==== Stored data ====

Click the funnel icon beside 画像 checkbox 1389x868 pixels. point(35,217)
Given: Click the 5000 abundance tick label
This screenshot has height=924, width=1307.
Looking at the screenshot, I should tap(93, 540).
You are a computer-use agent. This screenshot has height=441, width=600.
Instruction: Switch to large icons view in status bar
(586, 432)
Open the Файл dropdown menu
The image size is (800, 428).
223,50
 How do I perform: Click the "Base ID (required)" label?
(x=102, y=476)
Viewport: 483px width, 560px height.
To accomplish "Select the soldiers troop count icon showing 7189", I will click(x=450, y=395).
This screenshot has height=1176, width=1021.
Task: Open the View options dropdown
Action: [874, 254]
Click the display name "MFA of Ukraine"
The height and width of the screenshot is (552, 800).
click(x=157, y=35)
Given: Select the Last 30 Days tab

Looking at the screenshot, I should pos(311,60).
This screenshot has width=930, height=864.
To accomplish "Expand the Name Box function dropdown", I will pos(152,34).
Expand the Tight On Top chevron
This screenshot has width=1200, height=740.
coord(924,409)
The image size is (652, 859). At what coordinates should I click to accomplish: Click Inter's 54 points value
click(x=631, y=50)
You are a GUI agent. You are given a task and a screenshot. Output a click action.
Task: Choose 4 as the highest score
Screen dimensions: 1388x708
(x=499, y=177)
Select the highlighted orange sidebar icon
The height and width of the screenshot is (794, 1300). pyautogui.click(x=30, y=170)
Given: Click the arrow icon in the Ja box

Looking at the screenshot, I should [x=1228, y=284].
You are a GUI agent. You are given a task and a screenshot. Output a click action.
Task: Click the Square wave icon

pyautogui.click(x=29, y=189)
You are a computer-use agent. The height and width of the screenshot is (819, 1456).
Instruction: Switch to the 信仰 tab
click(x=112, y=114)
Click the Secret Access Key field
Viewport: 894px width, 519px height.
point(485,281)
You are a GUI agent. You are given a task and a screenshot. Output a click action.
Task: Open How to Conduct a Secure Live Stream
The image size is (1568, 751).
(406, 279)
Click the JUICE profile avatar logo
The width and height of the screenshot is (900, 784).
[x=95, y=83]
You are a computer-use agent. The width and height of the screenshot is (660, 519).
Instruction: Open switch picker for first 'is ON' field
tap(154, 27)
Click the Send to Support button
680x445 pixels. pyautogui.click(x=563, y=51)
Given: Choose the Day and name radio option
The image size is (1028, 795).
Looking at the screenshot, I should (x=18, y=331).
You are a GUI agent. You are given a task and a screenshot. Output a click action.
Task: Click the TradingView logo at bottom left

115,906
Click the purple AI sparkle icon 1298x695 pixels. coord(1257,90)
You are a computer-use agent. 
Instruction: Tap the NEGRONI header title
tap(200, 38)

====

■ **Assignment**: The string "computer" marks the lines to copy; report each of them from the data above.

■ **The completed task**:
You are a computer-use agent. This screenshot has height=441, width=600.
You are a computer-use agent. The height and width of the screenshot is (819, 1456).
You are a computer-use agent. The width and height of the screenshot is (660, 519).
You are a computer-use agent. 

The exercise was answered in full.